Academic highflyers?
December 16, 2013Jee-Un Kim's parents, like some 20,000 other South Koreans, migrated to Germany in the 1960s and 1970s following the South Korea-Germany labor recruitment agreement, signed by the two countries exactly fifty years ago on December 16, 1963.
There are currently 26,000 Koreans living in Germany, according to the Federal Statistical Office. The figure rises to between 30,000 and 40,000, after including the naturalized citizens.
It is a relatively small group of migrants. If anything, the story of the second generation of German-Koreans, to which Jee-Un Kim also belongs, is touted. It is a success story of people who are considered to be role models of integration.
But there are questions that Jee-Un Kim is tired of answering: Why do you speak German so well? Do you want to stay longer or will you go back to your country one day? The 38-year-old German-Korean, slightly taken aback, questions: "Did you mean to Berlin-Tiergarten or Berlin-Spandau?"
Jee-Un Kim is also tired of listening to expressions such as "hungry for knowledge" and "super integrated," in short, what sociologists call upward mobility. In the case of the Korean migrant workers' children, a leap has taken place from workers to academics in just one generation. However, Jee-Un Kim says: "The conclusion that academic success also means social integration is false."
Role models of integration?
But the narrative that German-Koreans are role models of integration bothers Jee-Un Kim. She says, categorizing some migrants as role models and others as problematic ones must stop as there isn't a big difference between the German-Koreans and some other immigrant groups, who are perceived as criminals and uneducated. "The problems faced by the immigrants are the same."
At first glance it sounds absurd to hear that people like Jee-Un Kim, who has been a successful lawyer and has degrees in law and culture management, face challenges in Germany.
Such impressive careers are not unusual among the second generation German-Koreans. On the contrary, about 70 percent of them have high school diplomas and most of them have acquired an academic degree. But does academic achievement alone leads to successful integration? Jee-Un Kim increasingly has her doubts.
That was not always the case. As a child, she found it uncomfortable when people addressed her as "You Chinese!" But she did not think about everyday racism. In Berlin, she had German school friends. She went to a high school and became what people today describe as "well-integrated."
Only later did Jee-Un Kim realize: "This is a structural problem and not just an experience that I have had as an individual."
"Discrimination does not vanish when people are exemplarily integrated," says You Jae Lee, a junior professor of Korean studies at the University of Tübingen. His research focuses on Korean migration, and he himself belongs to the so-called "1.5 generation," as they are known in the community. His family migrated to Germany when he was a child.

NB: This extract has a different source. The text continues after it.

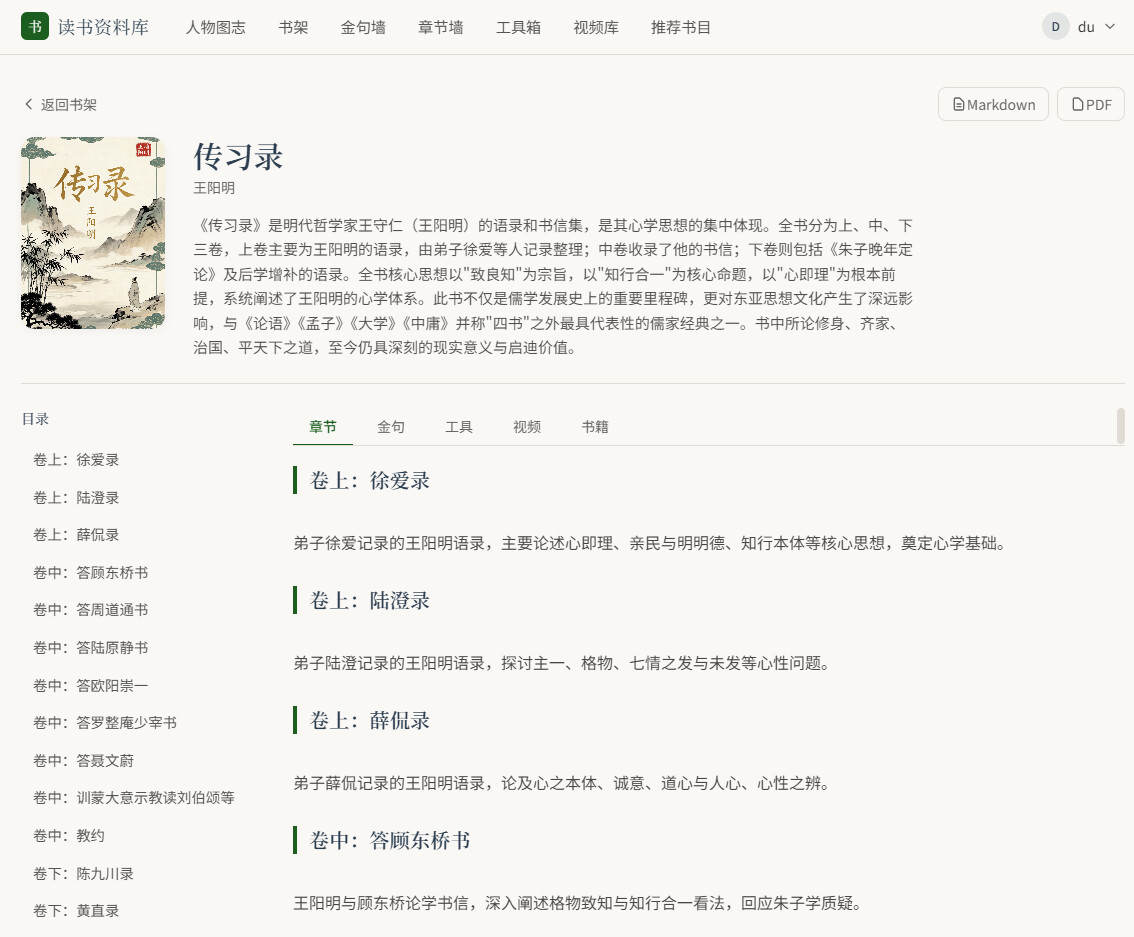The image size is (1134, 937).
Task: Open the 视频库 page
Action: [x=596, y=27]
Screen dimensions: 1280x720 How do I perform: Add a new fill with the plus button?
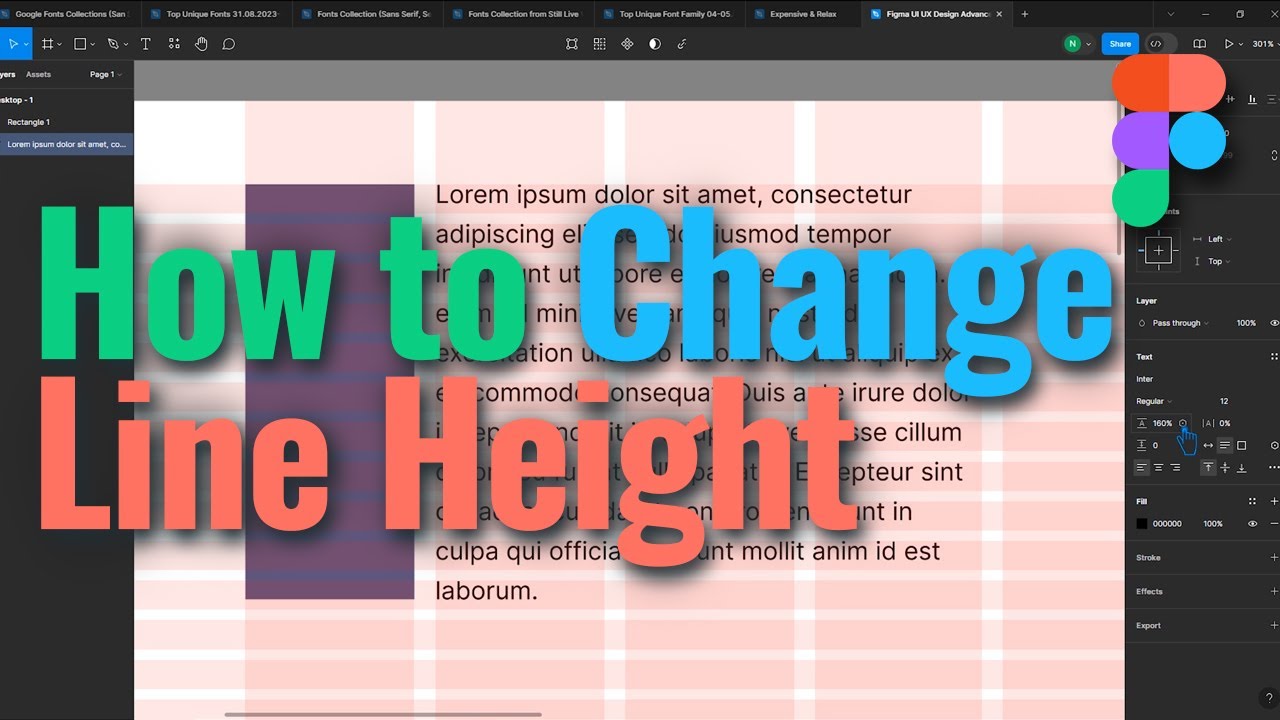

Although many second generation German-Koreans were able to build their careers here, they would eventually realize that they get stuck and hit a glass ceiling, Lee told DW.
Twice as much effort
This is exactly what the parents were hoping for: whoever works twice as hard as their German classmates will be successful and will find acceptance in society. But despite their educational zeal, the children were not to forget their Korean origin. The childhood memories of many German-Koreans of the second generation are filled with weekdays spent in school, where they would strive to top the class, and weekends learning at the Korean schools.

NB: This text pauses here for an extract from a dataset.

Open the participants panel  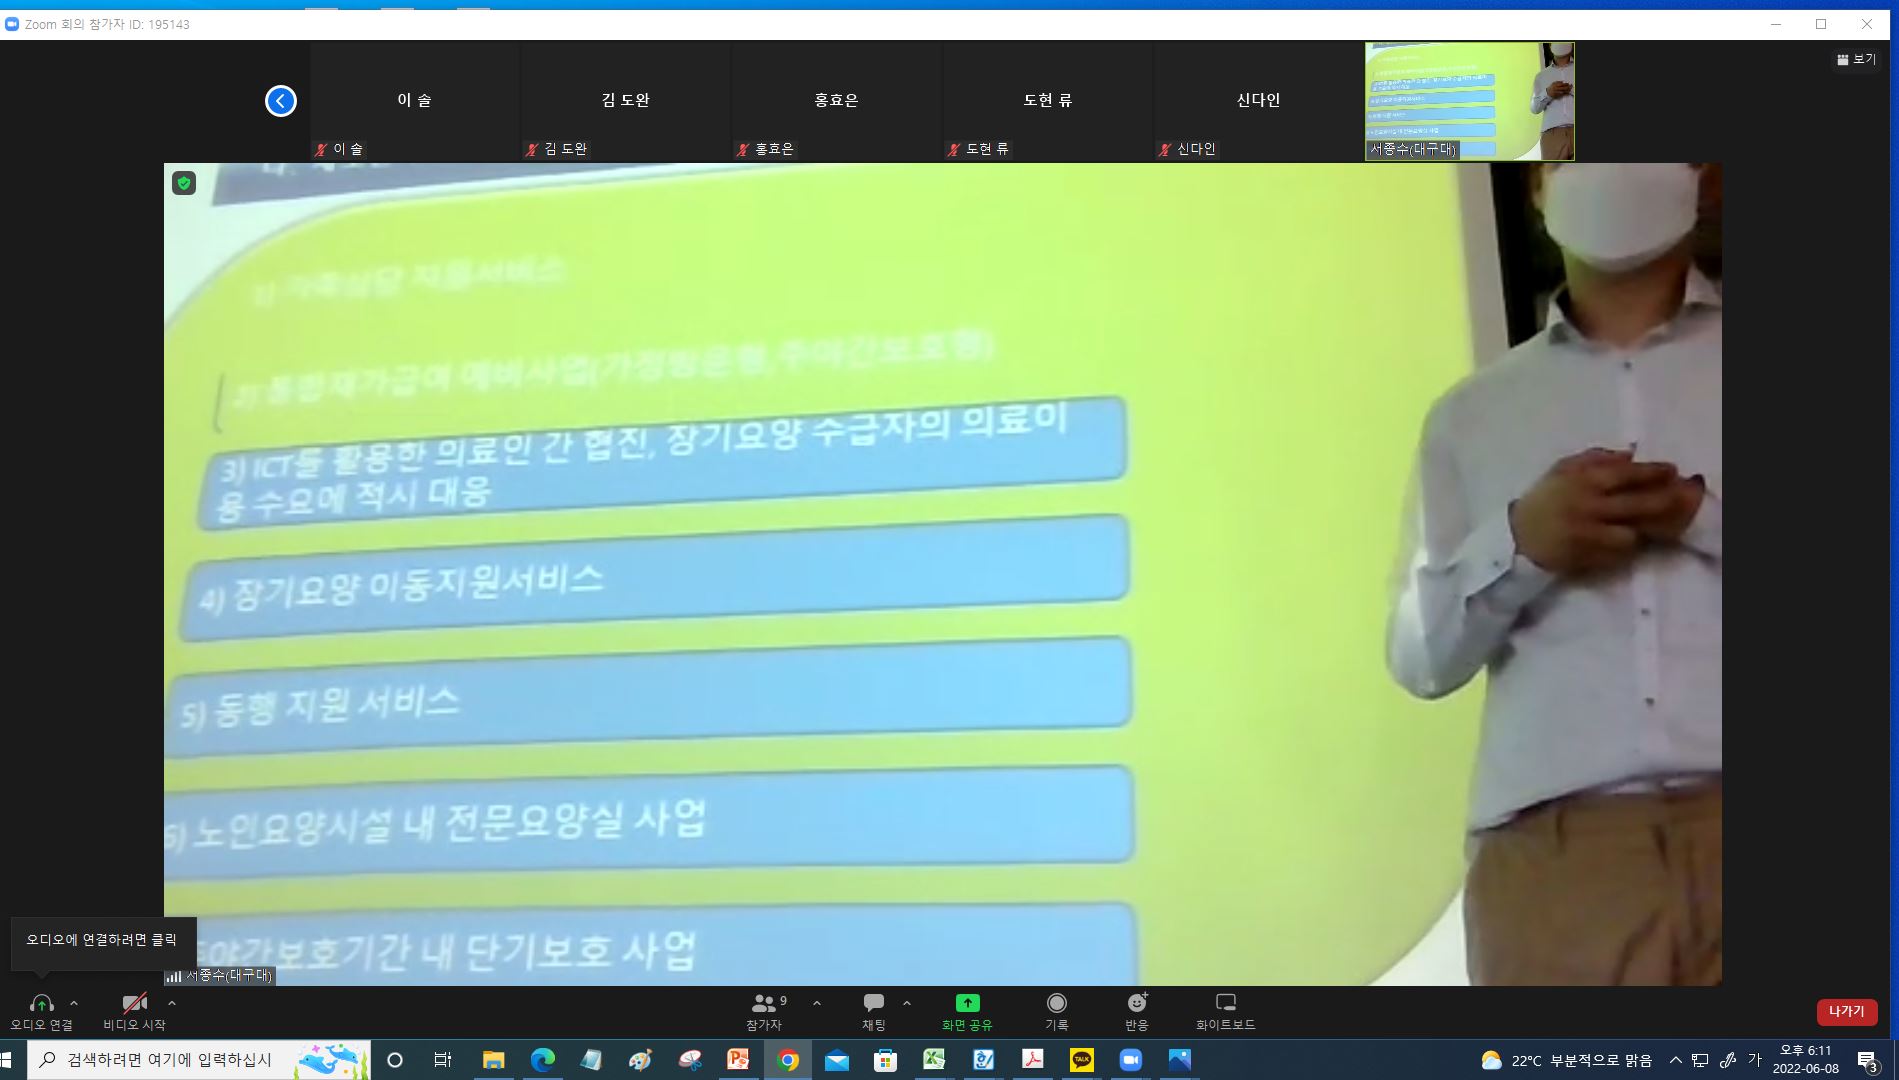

The networks of the first generation of migrants were well developed; they used to meet in churches and sports clubs, at Korean classes and at social gatherings. South Korea, for the parents, was a longing and memory at the same time. "We are Koreans, and that is clear," said Jee-Un Kim's parents. The second generation, however, was born and brought up in Germany. Many of them have been to South Korea only for holidays and know about that country solely from the stories narrated by their parents.
Feeling German
"The second generation views itself as a member of German society and wants to contribute its share," said migration expert You Jae Lee, adding that this is an aspect that distinguishes it from the previous generation.

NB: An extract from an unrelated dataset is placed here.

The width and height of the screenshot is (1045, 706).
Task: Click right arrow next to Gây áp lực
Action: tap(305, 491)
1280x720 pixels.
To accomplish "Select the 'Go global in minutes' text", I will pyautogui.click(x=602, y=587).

Furthermore, he says, the younger generation is much more heterogeneous, as they also marry non-Koreans, have friends outside the Korean community and even have their own associations such as "Korientation," a grass-roots organization of German-Asians, which actively takes part in exhibitions, film festivals and "integration summits."
But the German-Korean culture goes far beyond political debates and start-up companies set up by the second generation are playing a key part in this. Korean restaurants located in cities such as Berlin and Frankfurt have become trendy venues and South Korean corporations such as Samsung, LG, or Hyundai have long opened offices in Germany.
But this is not enough for Jee-Un Kim and You Jae Lee. They now hope that diversity becomes a part of the daily life of the grandchildren of South Korean miners and nurses and that the third generation of immigrants doesn't have to face questions about whether they are Korean or German.